Trove of VA reports reveals research misconduct, medical malpractice

va logoLast week, the Veteran Affairs Office of Inspector General released eight years of reports investigating allegations of nefarious behavior at VA hospitals and institutions around the country, ranging from mistreating a patient in Florida, misspending grant money in New York, and conducting unauthorized research in Iowa.

In one report, a researcher with a foreign medical degree was misrepresenting himself to patients as a physician, and was “inappropriately” allowed inside an operating room during a spinal cord injury study. In another, researchers in Buffalo, New York, burned through a grant on traumatic brain injury by sprucing up their break room and buying a new ice machine.

In the past, such reports would not be published, and would only be obtainable through freedom of information requests. That’s because the Office of Inspector General only publishes reports of healthcare inspections that result in findings of wrongdoing or problems at VA institutions.

However, in cases where the Office cannot substantiate allegations, where the allegations become the subject of a lawsuit, or where problems have already been acknowledged and addressed by the institution, the investigation is “administratively closed” and the report is essentially buried.

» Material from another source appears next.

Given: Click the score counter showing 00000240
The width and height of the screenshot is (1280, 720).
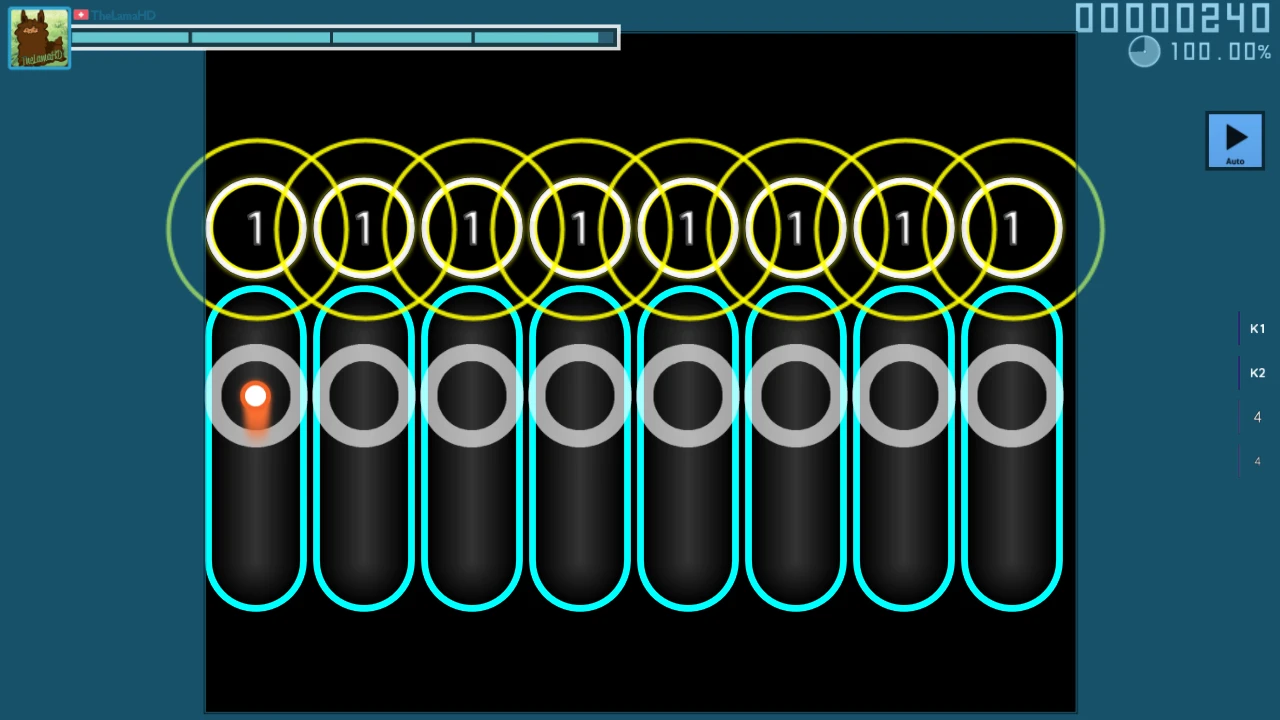Looking at the screenshot, I should (x=1172, y=18).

That changed this week due toscrutiny by Congress over the last year combined with a freedom of information filing. Beginning on April 21st, redacted reports dating back to 2006 were rolled out on the OIG website.

One of the most intriguing misconduct reports details a physician, code-named “Dr. A”, who was confirmed to have conducted “unauthorized research” at a VA Hospital in Des Moines, Iowa and presented his findings at an international conference. Basically, Dr. A was taking extra images on a medical imaging machine and was caught when a patient log went missing in 2007. Here’s what the report says:

Documents and interviews from Dr. A and nuclear medicine staff support that he requested an extra film image of patients at the first 5-minute period . . . According to facility patient logs, there were 41 patients who were subjects of the additional 5-minute radiology image.

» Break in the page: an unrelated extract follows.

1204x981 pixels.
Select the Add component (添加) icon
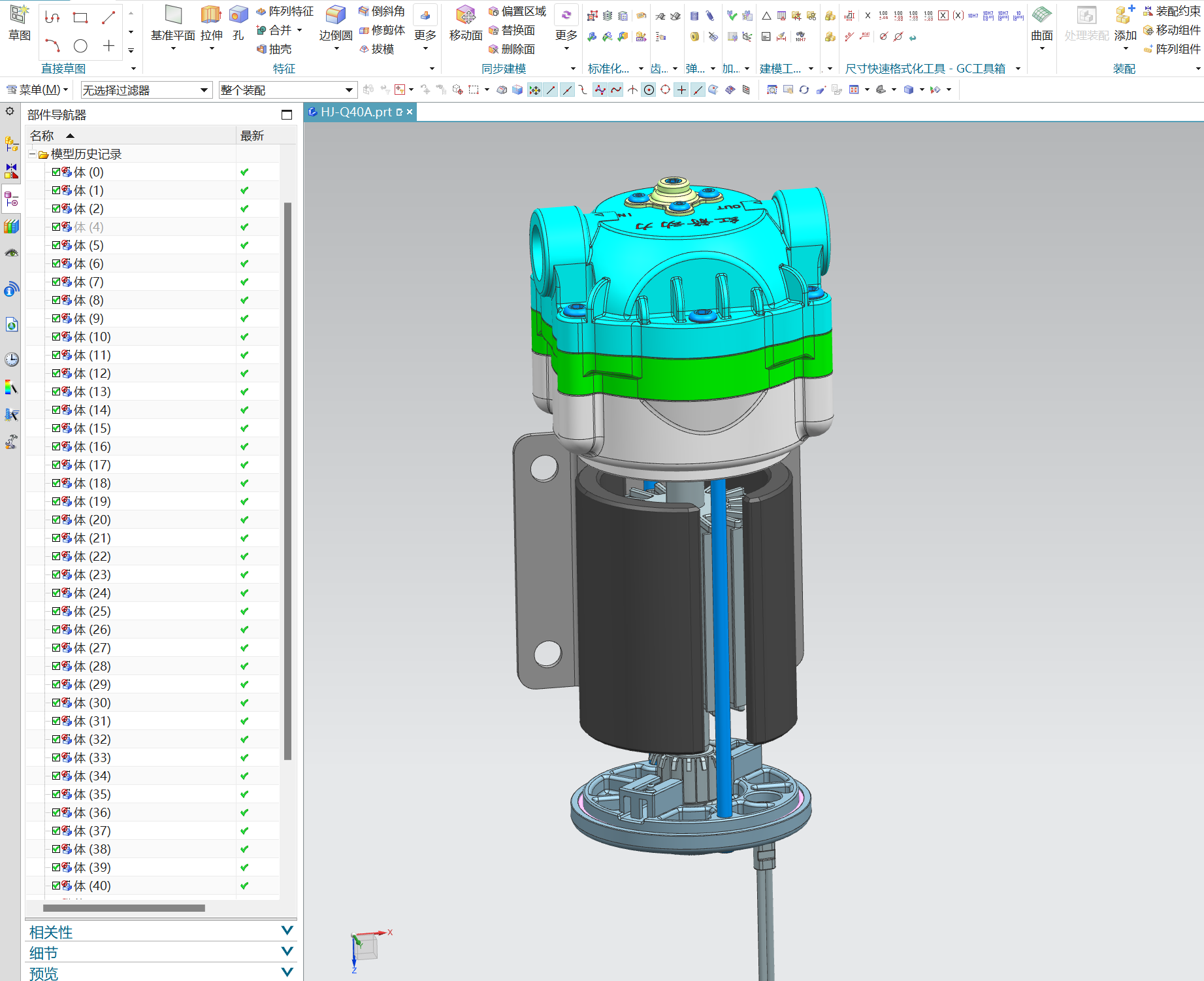pos(1124,16)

Images are typically taken at 60 minutes. The researcher’s hypothesis, according to the report, was the extra 5-minute image would help diagnose a condition, the name of which was redacted from the report. Evidently, the Department of Health and Human Services blocked him from publishing a book chapter that might have included the findings. He was later convicted and sentenced to fraud, and was on the Department of Health and Human Services Exclusions List at the time of the 2009 report. The facility ended its research program in 2007.

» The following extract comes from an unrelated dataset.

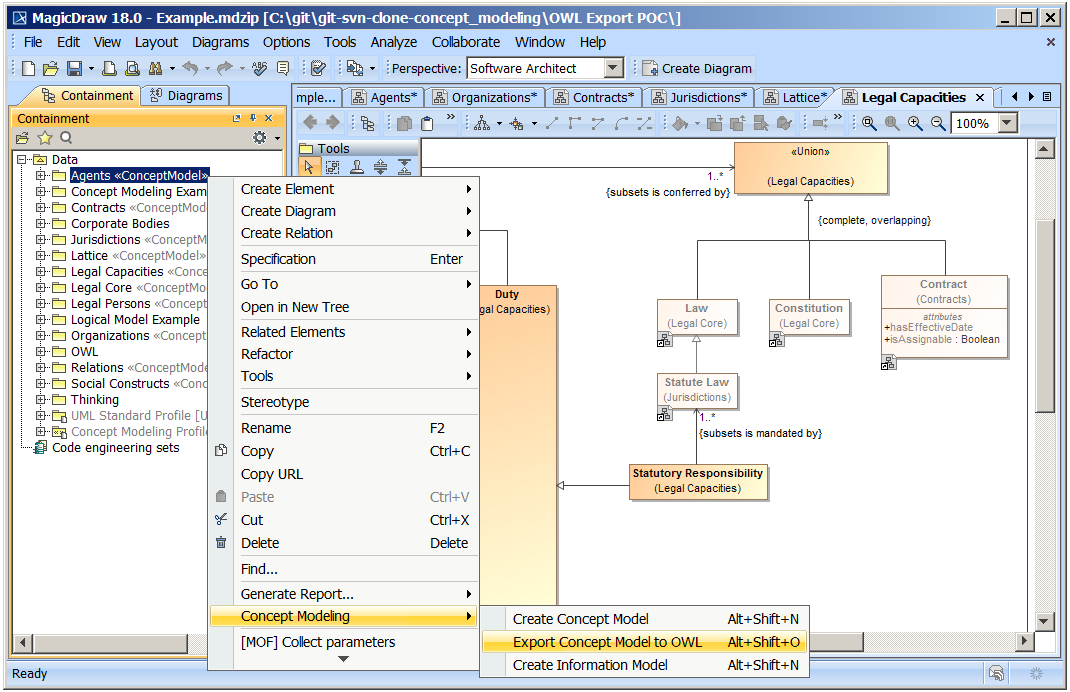Click the favorites star icon in Containment
The width and height of the screenshot is (1070, 692).
(x=45, y=138)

The VA OIG closed the case:

Because the facility had notified appropriate research oversight when they were aware of the situation and undertaken corrective actions to prevent similar occurrences, we recommend administrative closure.

We were unable to find a more complete record of the case.

Besides research misconduct, the reports consist of a grab bag of alleged medical and administrative errors in the VA system. In one case, a 79-year old man with diabetes and partial amputation broke his leg (presumably the other one) while he was getting treated at the VA Medical Center in Bay Pines, Florida. The hospital lost his prosthetic for 10 days and dropped him off alone in his front yard without notifying his family.

Not all the reports were so grim. For instance, have you heard the one about the Ear, Nose, and Throat surgeon who couldn’t manage to keep his mouth shut? After a surgeon in New Orleans was singled out for “excessive surgical times,” his supervisor had a pretty good idea what the problem was:

The Chief of Surgery believed that the surgeon’s slowness was due in part to excessive talking during surgery. The chief counseled the surgeon about staying on task during surgery and reducing unnecessary conversation.

Another one just seemed like child’s play. No really. At the VA Hospital in Albuquerque, New Mexico, an employee brought a nine-year old child into the operating suite for a fun-filled day of watching a man have part of his prostate removed. According to the report:

The child was removed from the OR after a physician assistant saw her on an elevated riser peering over the drapes leaning onto the sterile field without protective eyewear.